"Durante a ditadura grupos evangélicos progressistas foram duramente reprimidos", declara Magali do Nascimento Cunha


No dia 31 de agosto de 2016 a primeira mulher eleita presidenta do Brasil foi substituída no Poder por um colegiado de parlamentares liderados pelo paulista descendente de libaneses, Michel Elias Temer Lulia. Era o fim de um ciclo de 14 anos de governos petistas e o início de um aprofundamento na crise política e social que vinha se desenhando desde a reeleição de Dilma Vana Rousseff, em outubro de 2014. Na verdade, é com a eleição do torneiro mecânico, Luiz Inácio Lula da Silva, em 2002, que antigas rusgas entre conservadores e progressistas passam a assumir uma nova reconfiguração, agora baseada nas mídias sociais. A presença de um operário e de uma ex-combatente da ditadura civil-militar no Poder despertou o surgimento de uma nova direita, apoiada em líderes religiosos e ciberativistas. Políticas de inclusão de mulheres, negros, indígenas, homossexuais etc.,  passaram a ser foco do descontentamento de uma classe média rancorosa. Teve início um novo período de enfrentamentos.

Tais enfrentamentos tornaram-se ainda mais explícitos durante o processo de impeachement de Dilma Rousseff, quando movimentos direitistas deixaram o ambiente virtual para ocupar as grandes vias e logradouros do Brasil. É com base nas mídias sociais que tais movimentos ganham força e alcance, e isto dentro de um processo que a doutora em Ciências da Comunicação e colaboradora no Conselho Mundial de Igrejas Magali do Nascimento Cunha chama de "neoconservadorismo". Há aí um diferencial com relação ao conservadorismo anterior a 2002. Cunha menciona a relação de líderes religiosos com o mercado financeiro e as tecnologias de comunicação em massa, como elementos centrais para o entendimento da configuração deste novo conservadorismo. Na entrevista a seguir conversaremos sobre estes e outros temas com a doutora Magali que, além de coordenar o grupo de pesquisa Mídia, Religião e Cultura, é autora do livro "Do Púlpito às Mídias Sociais". Leia a entrevista.
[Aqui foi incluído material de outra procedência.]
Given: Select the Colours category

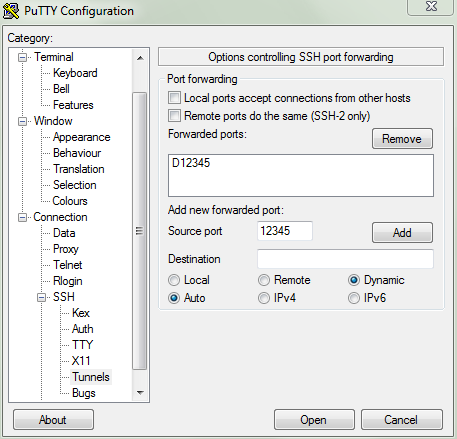Looking at the screenshot, I should tap(70, 201).
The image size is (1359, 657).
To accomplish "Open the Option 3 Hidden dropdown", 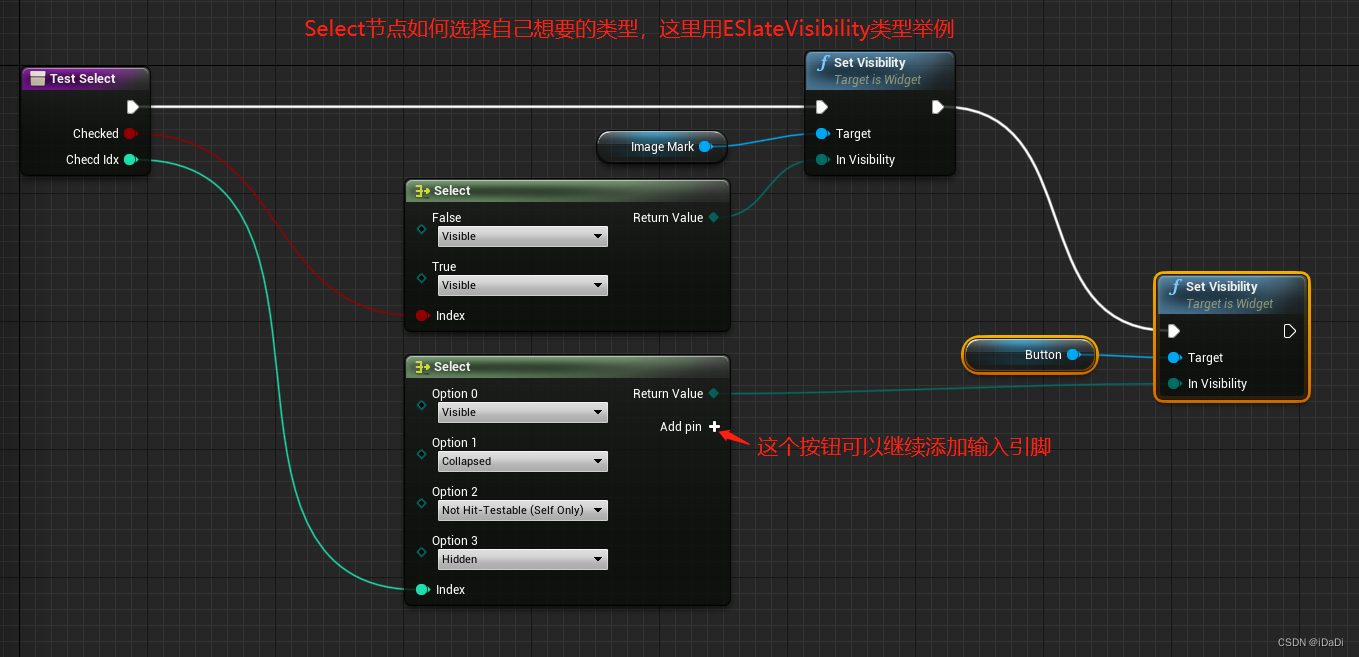I will [522, 559].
Somos Progressistas. No artigo “Religião e Política: ressonância do neoconservadorismo evangélico nas mídias sociais”, a senhora menciona o surgimento de um novo conservadorismo – o neoconservadorismo – como consequência do levante de grupos contrários às políticas progressistas. Em que este neoconservadorismo se diferencia do conservadorismo que predominou no país até 2002?

Magali do Nascimento Cunha. Este "neo" deve-se ao fato de que os portadores dos discursos e das práticas se apresentam como adaptados aos novos tempos, da religião integrada ao mercado, às mídias e as novas tecnologias, oferecendo, no entanto, conteúdo conservador, que representa até mesmo propostas de retrocessos em dinâmicas sociais. São lideranças evangélicas que se apresentam como pertencentes aos novos tempos, em que a religião tem como aliados o mercado e as tecnologias, mas que se revelam defensoras de posturas de um conservadorismo explicito. Entre as lideranças podemos citar o pastor da Assembleia de Deus Vitória em Cristo Silas Malafaia, o pastor do Ministério Tempo do Avivamento, deputado federal Marco Feliciano (PSC-SP), a cantora da Igreja Batista da Lagoinha, Ana Paula Valadão, e novas celebridades emergem como a advogada assessora da Frente Parlamentar Evangélica Damares Alves e a pastora-missionária Sarah Sheeva. Além da visibilidade midiática que as transforma em autoridades/referências religiosas que ultrapassam até mesmo os arraiais evangélicos. Essas lideranças têm em comum discursos conservadores do ponto de vista da dinâmica social.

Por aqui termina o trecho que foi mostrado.